- _DESCRIPTION OF THE TASK_: Skip all pictures; return exactly the lines from the one containing "The image size is (1260, 706)." through the end of the data.
========================================================================
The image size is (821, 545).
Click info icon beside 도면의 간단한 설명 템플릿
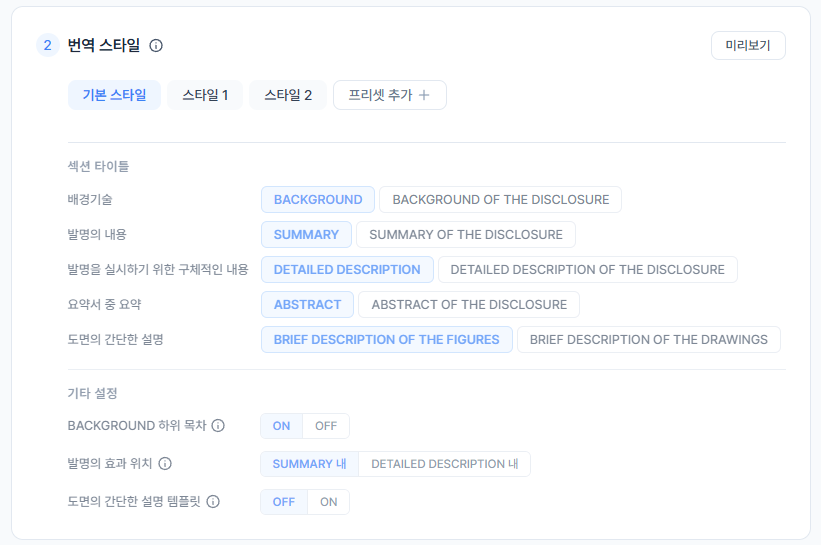(213, 502)

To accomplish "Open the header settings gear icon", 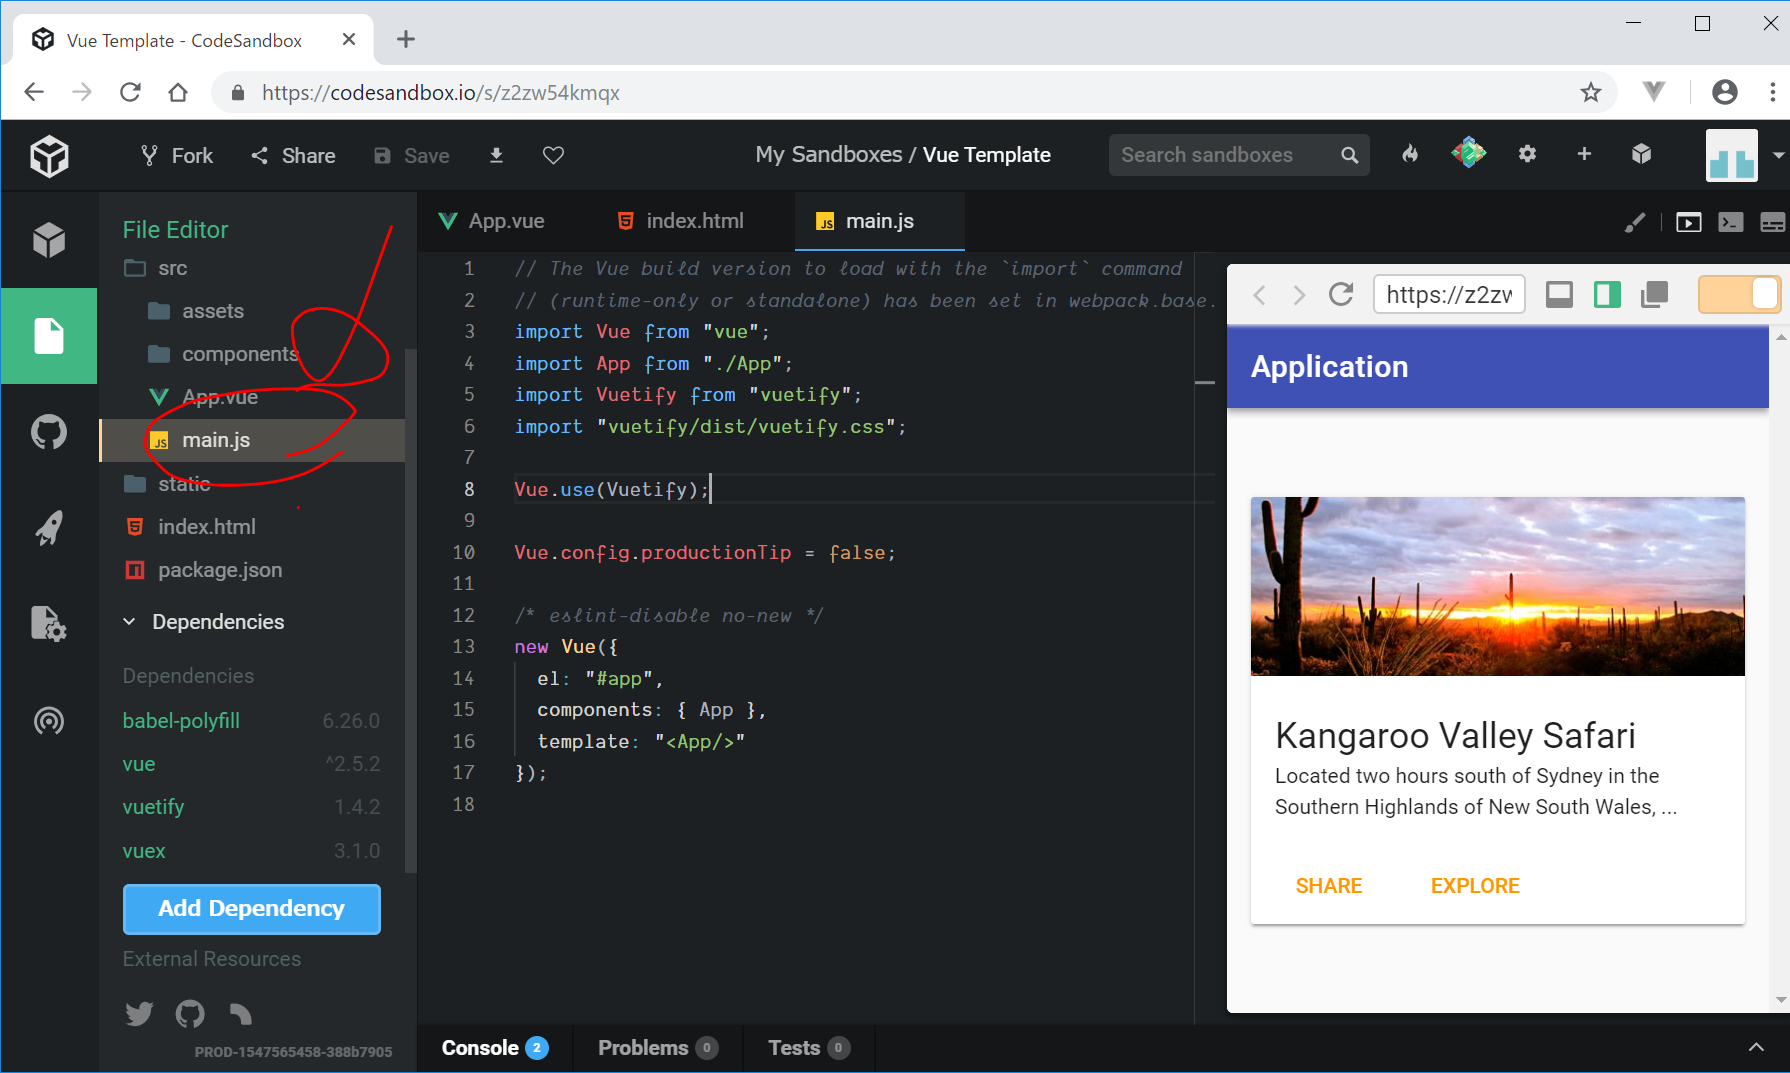I will (x=1527, y=154).
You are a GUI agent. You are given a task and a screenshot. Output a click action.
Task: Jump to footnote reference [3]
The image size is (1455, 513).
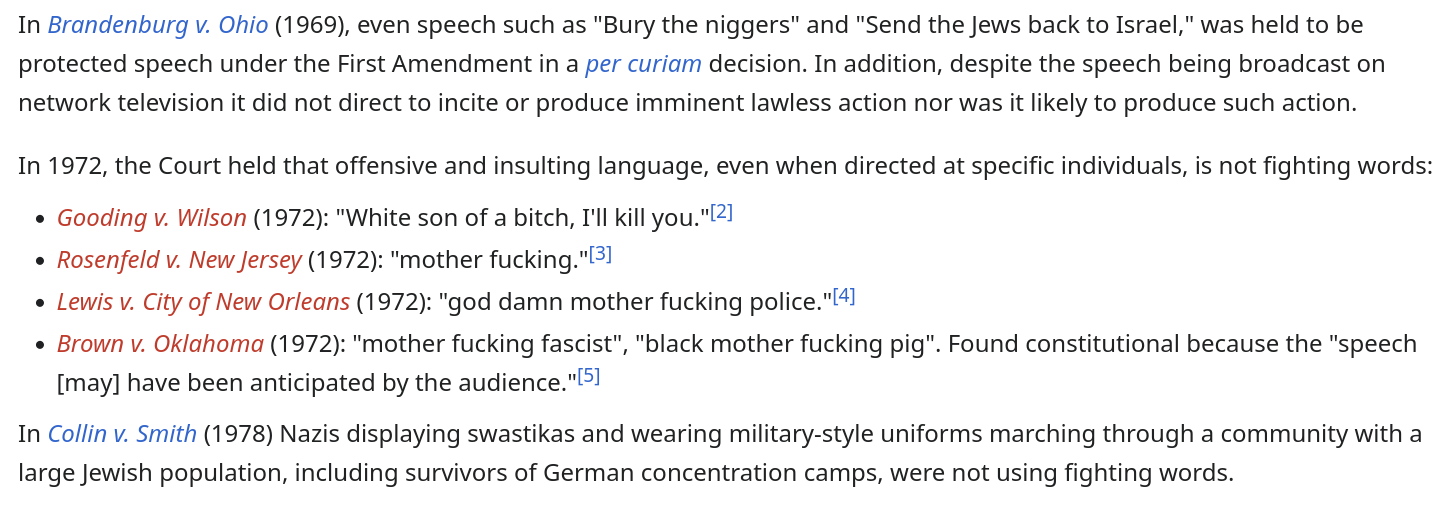(x=600, y=254)
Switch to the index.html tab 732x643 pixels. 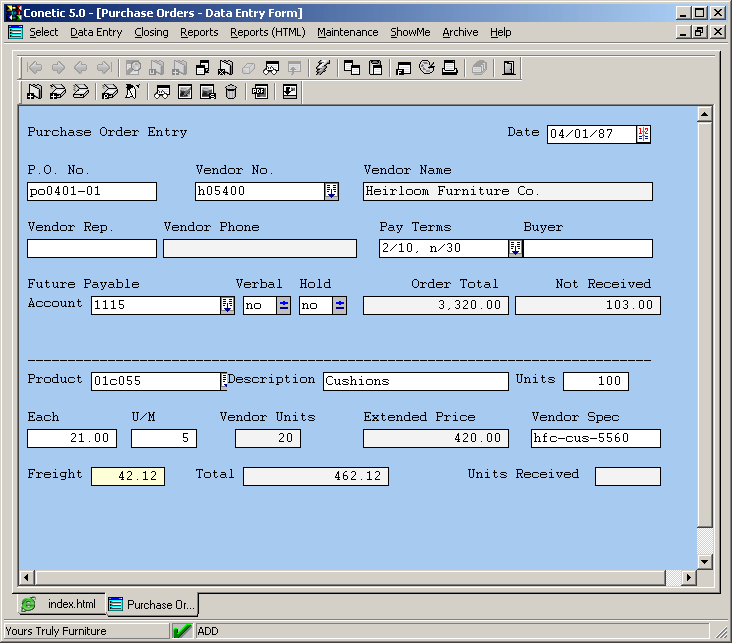[62, 604]
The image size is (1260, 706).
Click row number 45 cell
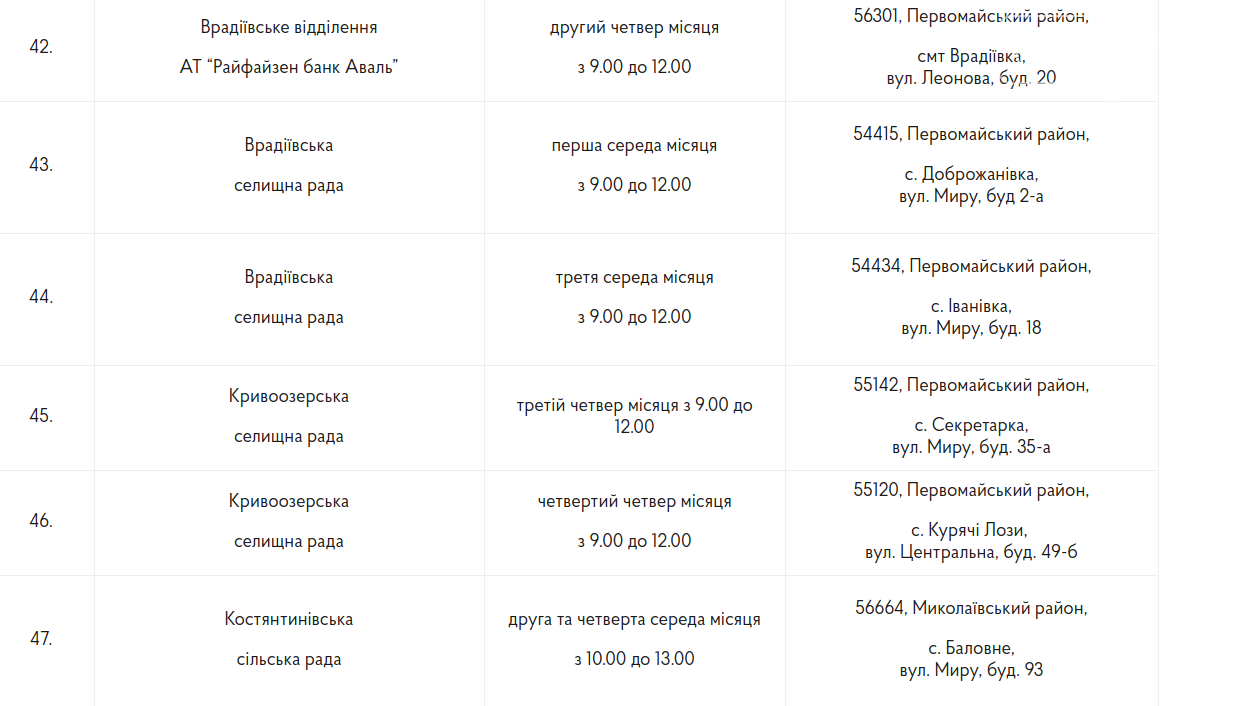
========================================================================
- _SOLUTION FOR THIS TASK_:
The image size is (1260, 706).
Click row number 45 cell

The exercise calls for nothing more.